JERMAINE JOHNSON, et al.,
Defendants. /
ORDER TO STRIKE EXPERT WITNESS THIS MATTER came before the Court upon Defendants’ Ore Tenus Motion to Strike Plaintiff’s Expert and Rebuttal Expert Witness (“Motion”). [DE 52]. For the reasons stated below and on the record at the December 21, 2023 hearing, Defendants’ Motion is GRANTED. BACKGROUND The District Judge entered a scheduling order instructing the parties to exchange expert witness summaries or reports by November 14, 2023, and exchange rebuttal expert witness summaries or reports by November 28, 2023. [DE 12]. Moreover, the discovery deadline was December 12, 2023, and all the parties’ pre-trial motions, including motions for summary judgment and Daubert motions, were due on December 20, 2023. Id. Defendants disclosed their expert witness, Daniel Losey, by November 14, 2023. On November 28, 2023, Plaintiff disclosed his expert, Reno Wells. Defendants sought to strike Wells’ summary and report due to his untimely disclosure. See [DE 27]. At the December 21, 2023 hearing, Plaintiff contended that Wells was intended to serve as both an affirmative expert for Plaintiff’s case-in-chief as well as a rebuttal expert. While Plaintiff conceded that Wells’ disclosure as an affirmative expert was untimely, he argued that the untimely disclosure did not prejudice Defendants.

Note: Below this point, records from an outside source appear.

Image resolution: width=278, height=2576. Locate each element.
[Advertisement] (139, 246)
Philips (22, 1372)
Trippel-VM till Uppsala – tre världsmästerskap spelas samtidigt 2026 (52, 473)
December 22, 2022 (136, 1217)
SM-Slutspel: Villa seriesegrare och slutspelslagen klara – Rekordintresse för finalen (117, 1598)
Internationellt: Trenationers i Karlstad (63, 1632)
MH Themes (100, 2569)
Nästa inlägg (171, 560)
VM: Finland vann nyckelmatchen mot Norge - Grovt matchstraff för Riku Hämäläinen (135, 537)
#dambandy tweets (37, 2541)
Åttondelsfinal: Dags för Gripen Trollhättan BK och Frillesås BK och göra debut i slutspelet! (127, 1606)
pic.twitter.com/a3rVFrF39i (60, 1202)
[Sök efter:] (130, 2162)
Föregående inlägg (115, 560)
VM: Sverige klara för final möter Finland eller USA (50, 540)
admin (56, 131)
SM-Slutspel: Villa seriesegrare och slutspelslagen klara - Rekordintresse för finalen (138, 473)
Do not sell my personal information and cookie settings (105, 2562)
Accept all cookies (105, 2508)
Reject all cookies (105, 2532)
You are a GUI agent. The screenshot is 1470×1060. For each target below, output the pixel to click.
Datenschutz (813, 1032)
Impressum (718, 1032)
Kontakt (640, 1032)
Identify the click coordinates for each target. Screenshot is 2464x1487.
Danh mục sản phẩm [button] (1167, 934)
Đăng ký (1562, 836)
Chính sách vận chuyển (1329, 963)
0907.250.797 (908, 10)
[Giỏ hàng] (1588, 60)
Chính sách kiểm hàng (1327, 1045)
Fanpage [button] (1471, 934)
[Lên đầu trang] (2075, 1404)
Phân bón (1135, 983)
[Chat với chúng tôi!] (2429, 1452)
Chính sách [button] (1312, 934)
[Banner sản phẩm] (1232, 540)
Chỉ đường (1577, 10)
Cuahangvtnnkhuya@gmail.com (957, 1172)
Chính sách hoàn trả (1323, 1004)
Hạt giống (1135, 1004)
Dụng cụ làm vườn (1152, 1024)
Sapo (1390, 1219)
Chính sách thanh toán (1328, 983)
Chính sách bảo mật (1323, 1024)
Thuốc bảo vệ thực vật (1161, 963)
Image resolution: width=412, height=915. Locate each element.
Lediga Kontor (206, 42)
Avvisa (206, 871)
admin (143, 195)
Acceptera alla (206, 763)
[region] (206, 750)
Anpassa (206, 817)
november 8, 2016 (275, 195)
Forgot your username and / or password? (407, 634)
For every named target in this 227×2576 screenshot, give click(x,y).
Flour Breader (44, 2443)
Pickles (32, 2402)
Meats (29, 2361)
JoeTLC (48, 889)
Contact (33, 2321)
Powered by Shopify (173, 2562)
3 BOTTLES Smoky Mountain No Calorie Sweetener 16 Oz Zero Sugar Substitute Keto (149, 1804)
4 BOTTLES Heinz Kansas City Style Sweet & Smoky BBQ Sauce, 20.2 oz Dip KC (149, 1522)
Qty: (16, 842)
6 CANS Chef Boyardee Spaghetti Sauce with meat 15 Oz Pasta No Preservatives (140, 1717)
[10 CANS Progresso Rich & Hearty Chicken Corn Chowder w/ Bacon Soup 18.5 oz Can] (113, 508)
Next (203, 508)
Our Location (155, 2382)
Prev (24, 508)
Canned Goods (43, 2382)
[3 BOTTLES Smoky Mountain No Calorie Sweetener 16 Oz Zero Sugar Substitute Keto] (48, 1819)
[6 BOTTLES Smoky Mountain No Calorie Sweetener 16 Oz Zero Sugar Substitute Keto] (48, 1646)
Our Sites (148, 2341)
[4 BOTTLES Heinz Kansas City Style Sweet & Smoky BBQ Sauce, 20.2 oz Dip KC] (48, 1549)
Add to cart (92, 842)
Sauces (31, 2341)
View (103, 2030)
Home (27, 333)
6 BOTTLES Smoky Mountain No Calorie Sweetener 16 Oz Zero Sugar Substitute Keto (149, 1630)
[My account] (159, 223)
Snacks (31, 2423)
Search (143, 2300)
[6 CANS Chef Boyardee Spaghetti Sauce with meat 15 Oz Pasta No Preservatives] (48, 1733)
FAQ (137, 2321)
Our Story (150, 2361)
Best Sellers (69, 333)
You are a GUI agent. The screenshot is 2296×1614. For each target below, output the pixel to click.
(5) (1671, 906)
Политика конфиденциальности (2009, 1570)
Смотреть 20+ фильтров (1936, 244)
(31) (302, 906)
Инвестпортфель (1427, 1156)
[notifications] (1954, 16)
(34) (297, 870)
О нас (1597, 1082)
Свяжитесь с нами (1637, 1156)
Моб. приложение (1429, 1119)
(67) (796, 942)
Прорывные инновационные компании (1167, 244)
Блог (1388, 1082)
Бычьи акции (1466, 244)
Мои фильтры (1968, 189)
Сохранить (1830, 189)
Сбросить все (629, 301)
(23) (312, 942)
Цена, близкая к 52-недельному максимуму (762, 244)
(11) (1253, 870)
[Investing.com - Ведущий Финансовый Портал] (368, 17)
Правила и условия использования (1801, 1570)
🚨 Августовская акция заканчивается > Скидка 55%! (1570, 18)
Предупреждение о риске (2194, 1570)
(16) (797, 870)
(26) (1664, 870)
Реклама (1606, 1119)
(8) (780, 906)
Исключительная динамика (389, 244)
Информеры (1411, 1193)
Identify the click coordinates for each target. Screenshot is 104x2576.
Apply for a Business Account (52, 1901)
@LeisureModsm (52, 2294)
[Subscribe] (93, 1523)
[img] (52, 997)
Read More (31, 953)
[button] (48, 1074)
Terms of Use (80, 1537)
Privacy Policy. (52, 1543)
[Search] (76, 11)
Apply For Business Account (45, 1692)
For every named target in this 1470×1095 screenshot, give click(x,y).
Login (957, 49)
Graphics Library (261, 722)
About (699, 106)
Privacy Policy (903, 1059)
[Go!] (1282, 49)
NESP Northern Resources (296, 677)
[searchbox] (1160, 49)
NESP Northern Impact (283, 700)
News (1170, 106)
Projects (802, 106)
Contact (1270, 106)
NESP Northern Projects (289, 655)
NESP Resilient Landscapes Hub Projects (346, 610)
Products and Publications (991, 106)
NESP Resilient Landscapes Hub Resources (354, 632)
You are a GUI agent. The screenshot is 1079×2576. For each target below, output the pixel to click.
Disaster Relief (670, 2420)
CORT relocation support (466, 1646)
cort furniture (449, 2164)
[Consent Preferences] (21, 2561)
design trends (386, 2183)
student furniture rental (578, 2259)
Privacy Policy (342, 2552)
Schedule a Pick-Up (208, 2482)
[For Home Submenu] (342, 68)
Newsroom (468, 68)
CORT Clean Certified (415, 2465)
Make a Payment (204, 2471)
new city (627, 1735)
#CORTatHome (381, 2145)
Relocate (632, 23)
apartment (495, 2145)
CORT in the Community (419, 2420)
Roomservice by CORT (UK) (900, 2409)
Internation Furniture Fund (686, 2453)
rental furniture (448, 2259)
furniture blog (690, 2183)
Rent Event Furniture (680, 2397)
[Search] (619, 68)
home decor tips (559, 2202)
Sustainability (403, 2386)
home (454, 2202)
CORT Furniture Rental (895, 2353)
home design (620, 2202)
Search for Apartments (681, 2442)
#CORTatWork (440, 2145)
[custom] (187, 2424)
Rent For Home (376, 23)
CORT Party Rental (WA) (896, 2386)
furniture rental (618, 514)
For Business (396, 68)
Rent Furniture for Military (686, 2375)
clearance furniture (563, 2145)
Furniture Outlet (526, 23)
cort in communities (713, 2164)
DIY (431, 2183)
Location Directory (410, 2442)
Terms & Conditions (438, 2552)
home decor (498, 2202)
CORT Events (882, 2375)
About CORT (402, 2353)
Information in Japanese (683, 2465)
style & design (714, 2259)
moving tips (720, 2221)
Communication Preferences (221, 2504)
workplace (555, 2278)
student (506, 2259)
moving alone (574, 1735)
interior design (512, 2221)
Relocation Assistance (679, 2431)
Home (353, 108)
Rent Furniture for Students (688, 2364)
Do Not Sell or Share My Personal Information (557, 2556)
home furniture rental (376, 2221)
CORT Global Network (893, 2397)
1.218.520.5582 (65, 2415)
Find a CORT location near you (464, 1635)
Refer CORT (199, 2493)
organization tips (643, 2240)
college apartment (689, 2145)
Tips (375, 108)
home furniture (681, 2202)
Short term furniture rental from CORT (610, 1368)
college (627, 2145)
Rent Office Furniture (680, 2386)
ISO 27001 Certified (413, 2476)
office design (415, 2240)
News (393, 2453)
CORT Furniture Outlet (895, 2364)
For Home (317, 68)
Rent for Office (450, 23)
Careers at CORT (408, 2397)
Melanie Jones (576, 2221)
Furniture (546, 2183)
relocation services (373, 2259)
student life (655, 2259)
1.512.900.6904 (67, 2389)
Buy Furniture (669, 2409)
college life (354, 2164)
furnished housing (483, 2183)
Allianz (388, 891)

In the alternative, Plaintiff argued that if the Court struck Wells as an affirmative expert witness, the Court should nevertheless permit Plaintiff to use Wells as a rebuttal expert witness. ANALYSIS A party must make its expert disclosures “at the times and in the sequence that the court
orders.” Fed. R. Civ. P. 26(a)(2)(D). “If a party fails to provide information or identify a witness as required by Rule 26(a) or (e), the party is not allowed to use that information or witness to supply evidence on a motion, at a hearing, or at a trial, unless the failure was substantially justified or is harmless.” Fed. R. Civ. P. 37(c)(1). Here, it is undisputed that Plaintiff failed to timely disclose Wells as an affirmative expert witness. Plaintiff further concedes that his untimely disclosure was not substantially justified. Therefore, to use Wells as an affirmative expert, Plaintiff must establish that the untimely disclosure was harmless. See Knight ex rel. Kerr v. Miami-Dade County, 856 F.3d 795, 812 (11th Cir. 2017) (placing the burden under Rule 37(c)(1) on the rule-breaking party). Plaintiff has failed
to meet this burden. Plaintiff argues that the late disclosure of Wells has not harmed Defendants because Defendants were able to depose Wells for five hours. However, Plaintiff cannot show that this deposition rendered his late disclosure harmless. In this case, the discovery deadline was December 12, 2023, and all pre-trial motions (including Daubert motions) were due by December 20, 2023. [DE 12]. Upon receiving and reviewing Wells’ expert report, Defendants requested certain documents from Plaintiff pertaining to Wells and his opinions, including law enforcement guidelines on which he relied in forming his opinions.1 Plaintiff did not provide those documents
1 Notably, Wells’ expert report made no mention of such guidelines, although he identified sets of guidelines on which he relied during his deposition. prior to the discovery or the pre-trial motion deadline and still had not provided them as of the December 21, 2023 hearing. Plaintiff’s late disclosure of Wells’ report truncated the time within which Defendants could seek such materials from Wells. Moreover, Wells’ failure to bring such materials to his deposition, and Plaintiff’s continued failure to provide them thereafter, further compounded Defendants’ harm. This failure thus impacted Defendants’ ability to effectively
depose Wells, to have their expert formulate a response to Wells’ opinions, and to fully address Wells’ opinions in a Daubert motion before the Court’s deadlines. Plaintiff therefore has not established that his untimely disclosure of Wells as an affirmative expert is harmless, and thus, Plaintiff may not use Wells as an affirmative expert witness. See Fed. R. Civ. P. 37(c)(1). Plaintiff next asserts that this Court should permit Wells to serve as a rebuttal expert witness. A rebuttal expert witness “is intended solely to contradict or rebut evidence on the same subject matter identified by another party.” Fed. R. Civ. P. 26(a)(2)(D)(ii). “[A] rebuttal report cannot be used to advance new arguments or new evidence.” Kroll v. Carnival Corp., No. 19- 23017-CIV, 2020 WL 4793444, at *4 (S.D. Fla. Aug. 17, 2020).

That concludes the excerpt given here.